Action item → Exact copy, pictures omitted: the line holding "Instruction: Click the" and every line after it down to the end of the entries.

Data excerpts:
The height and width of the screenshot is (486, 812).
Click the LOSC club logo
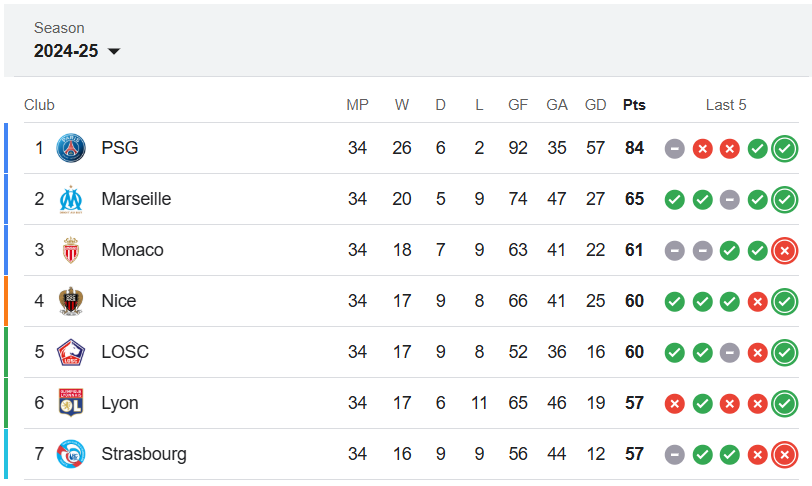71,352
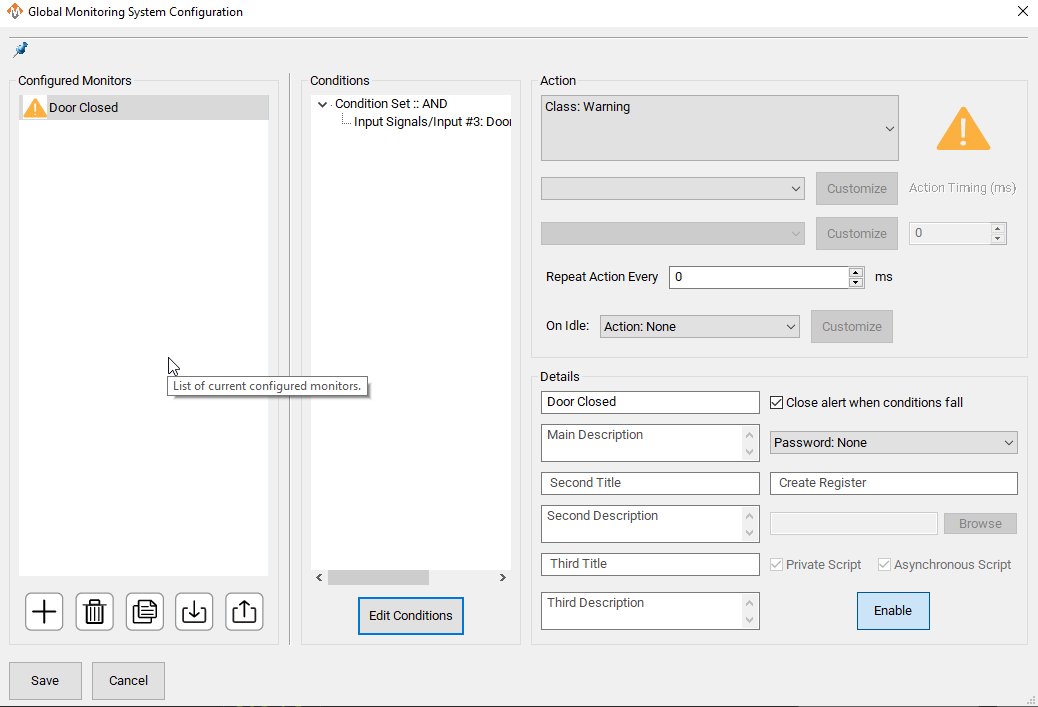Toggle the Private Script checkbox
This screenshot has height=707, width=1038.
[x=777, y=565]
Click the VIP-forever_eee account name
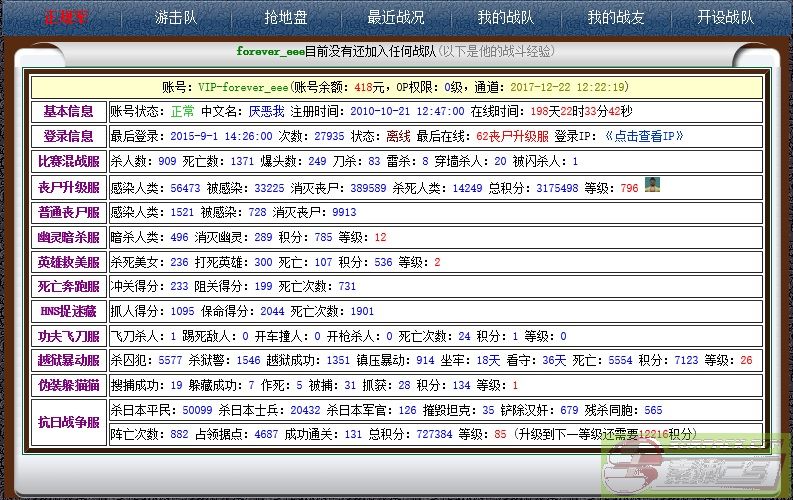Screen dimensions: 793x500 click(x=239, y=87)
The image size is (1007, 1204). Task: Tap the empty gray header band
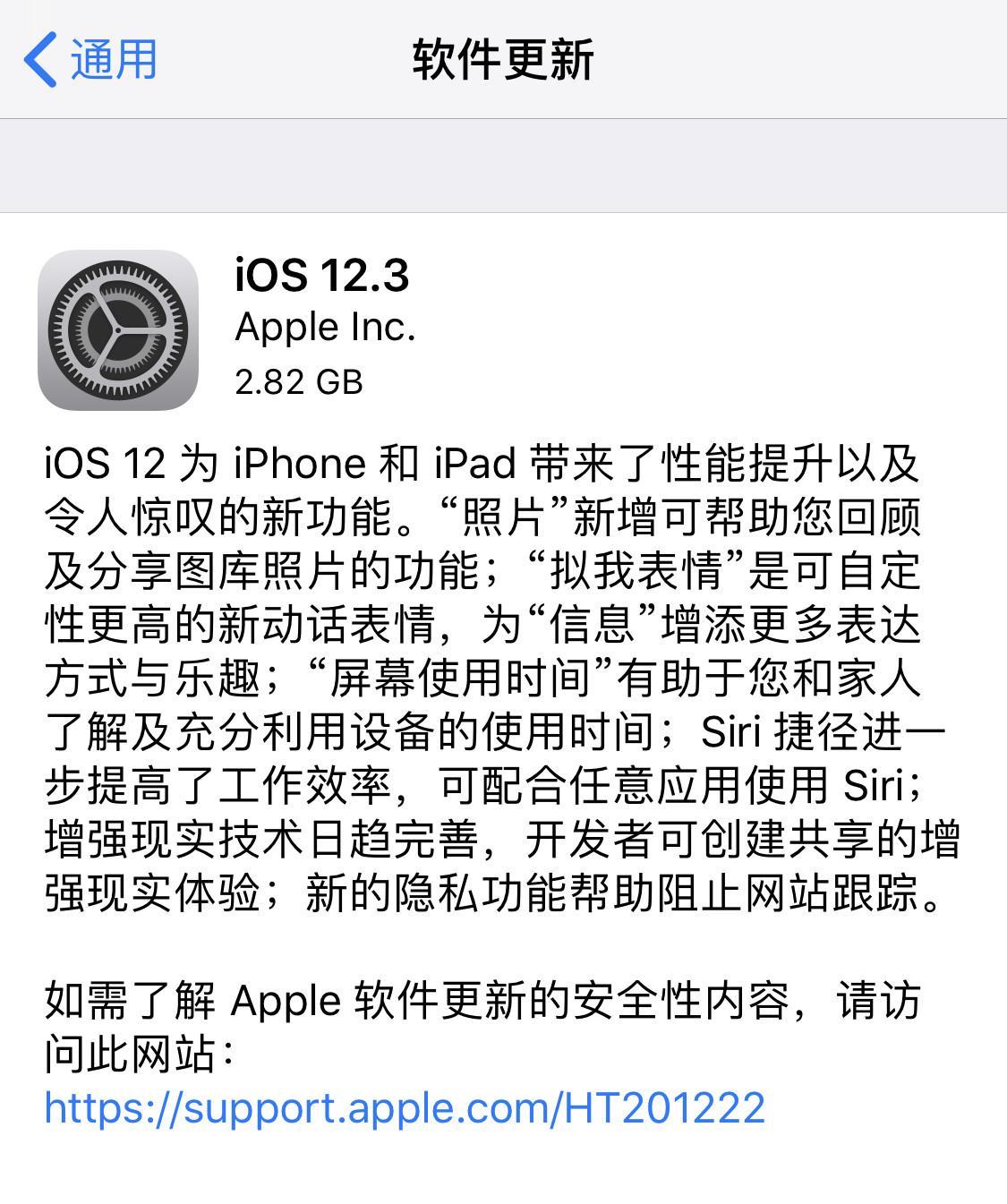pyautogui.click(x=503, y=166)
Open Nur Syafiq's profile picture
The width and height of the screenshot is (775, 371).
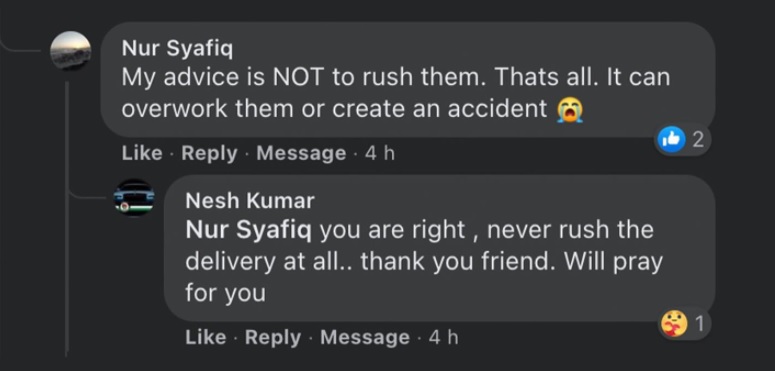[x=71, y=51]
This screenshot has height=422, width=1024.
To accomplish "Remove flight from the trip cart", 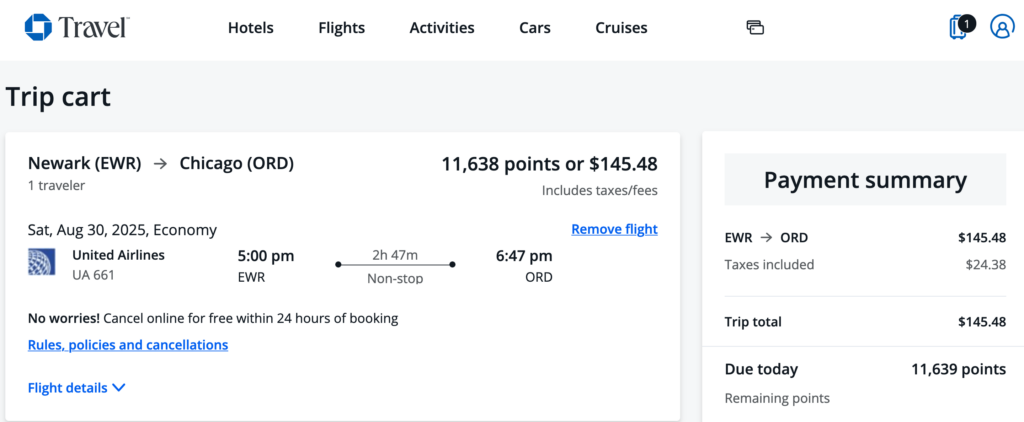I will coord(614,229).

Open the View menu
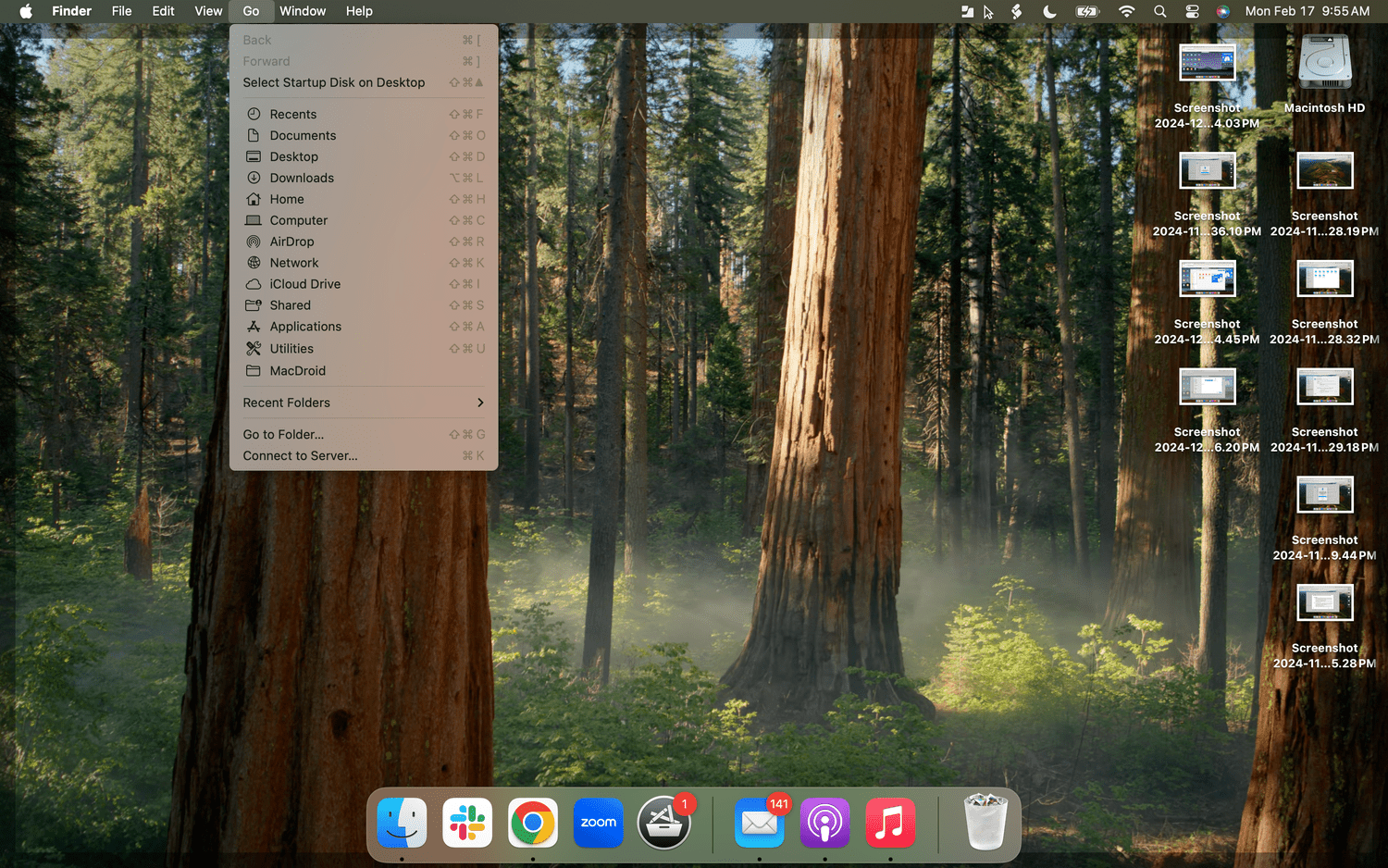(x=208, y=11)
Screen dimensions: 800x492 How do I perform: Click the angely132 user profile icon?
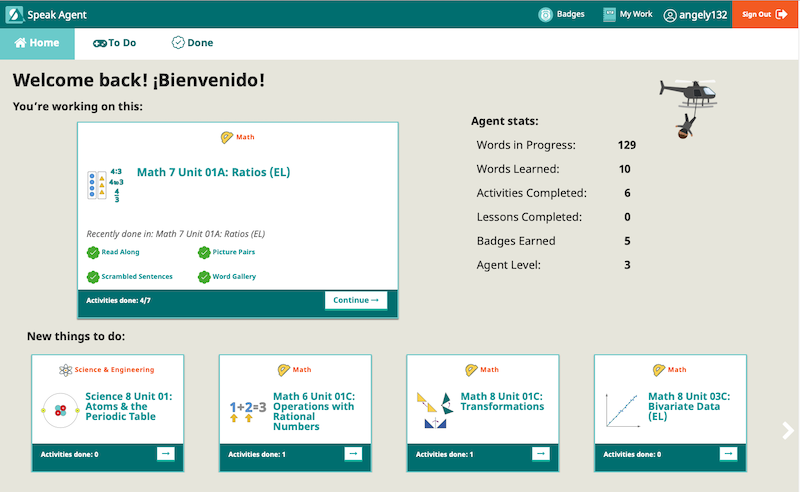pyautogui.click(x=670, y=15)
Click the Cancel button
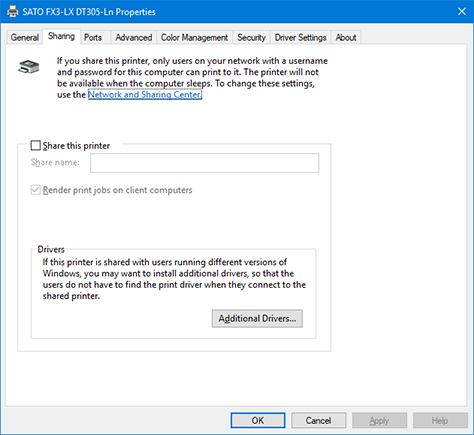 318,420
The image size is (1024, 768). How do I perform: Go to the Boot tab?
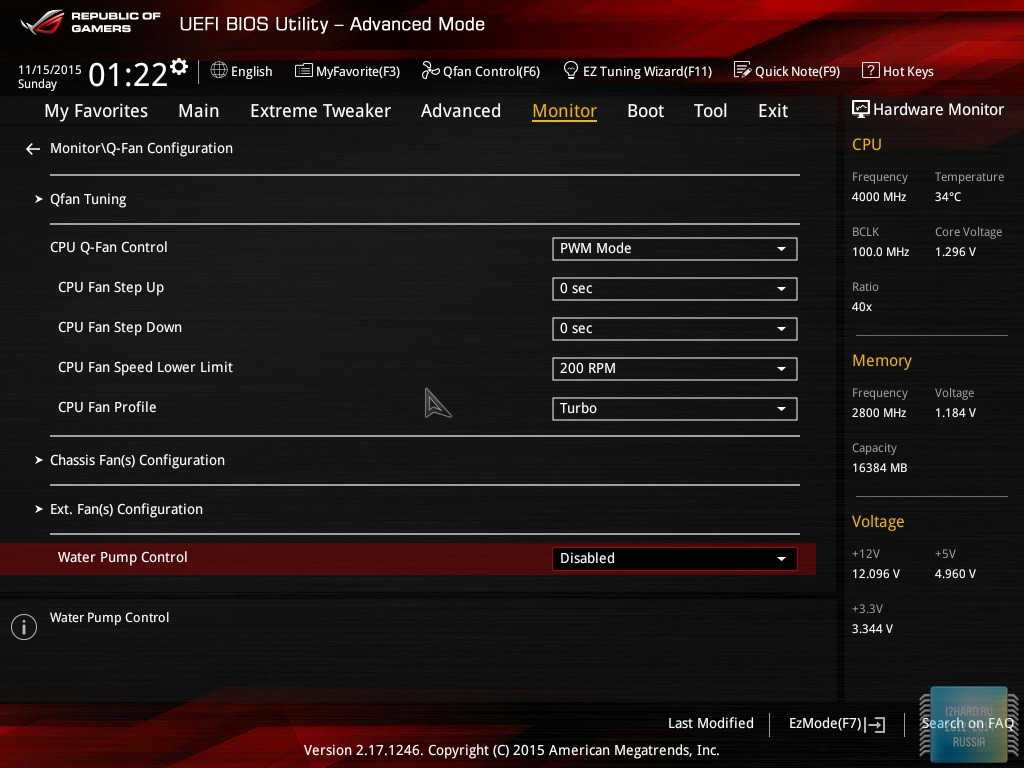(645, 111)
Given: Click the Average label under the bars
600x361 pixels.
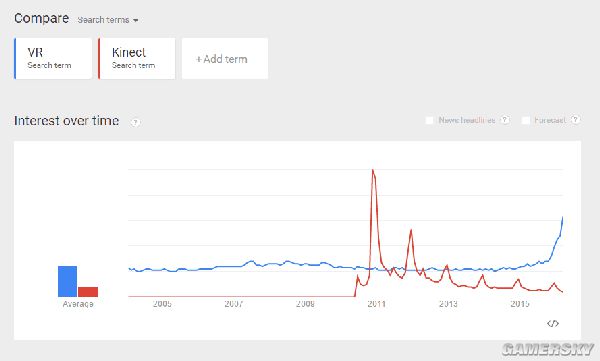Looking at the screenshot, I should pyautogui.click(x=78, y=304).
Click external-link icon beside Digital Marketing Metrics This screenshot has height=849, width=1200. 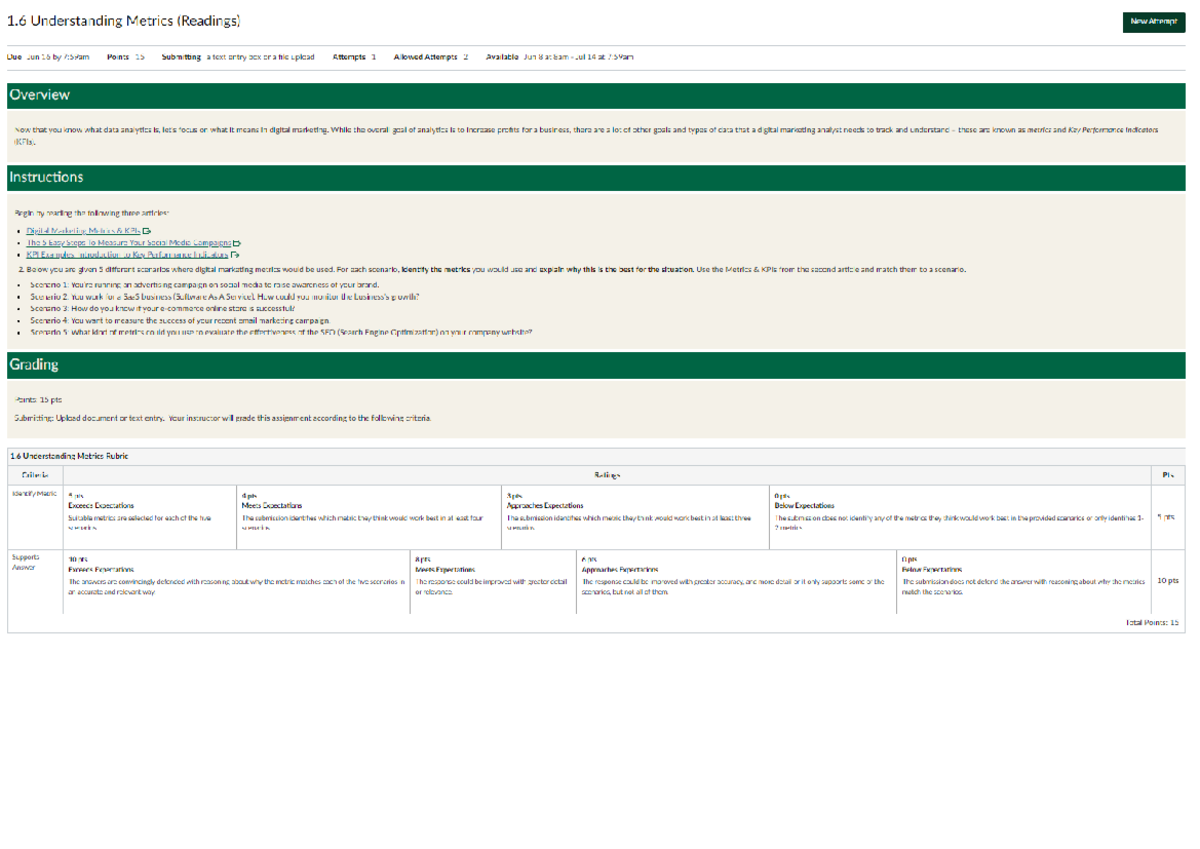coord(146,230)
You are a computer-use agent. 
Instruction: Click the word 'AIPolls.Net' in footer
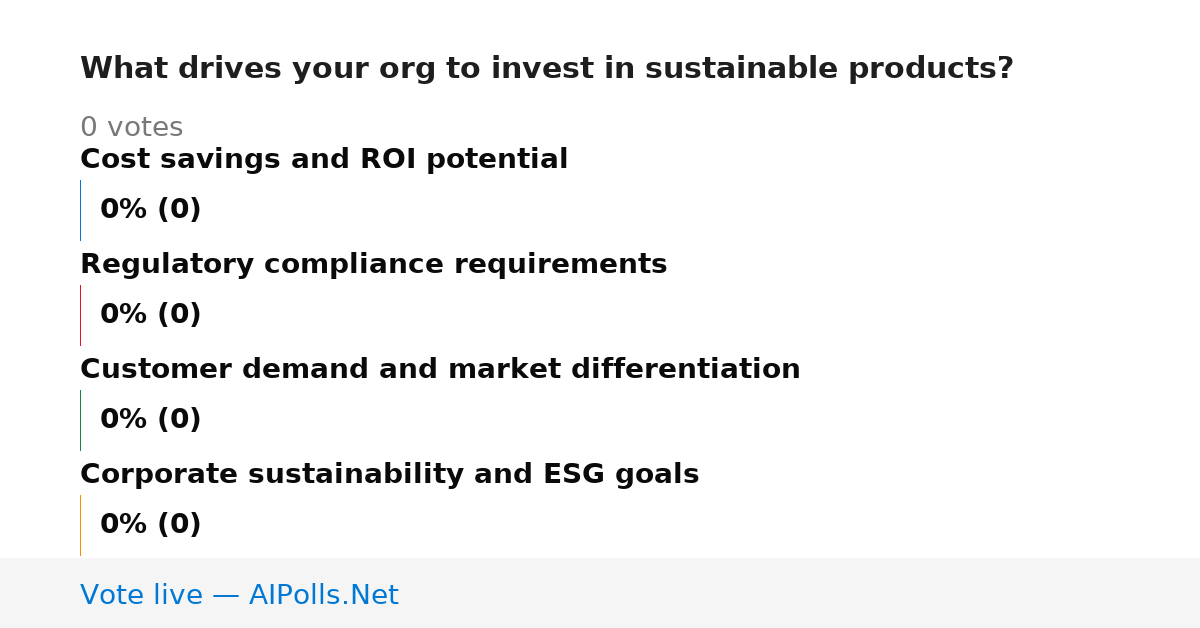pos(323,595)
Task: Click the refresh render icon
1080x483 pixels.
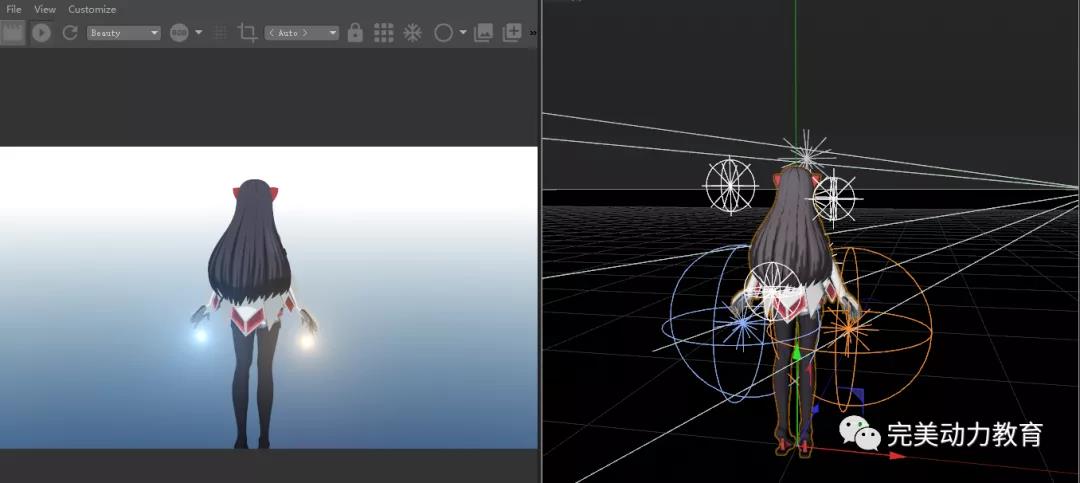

Solution →
Instruction: Click the word 'AIPolls.Net' in footer
pos(323,595)
Task: Click the refresh render icon
1080x483 pixels.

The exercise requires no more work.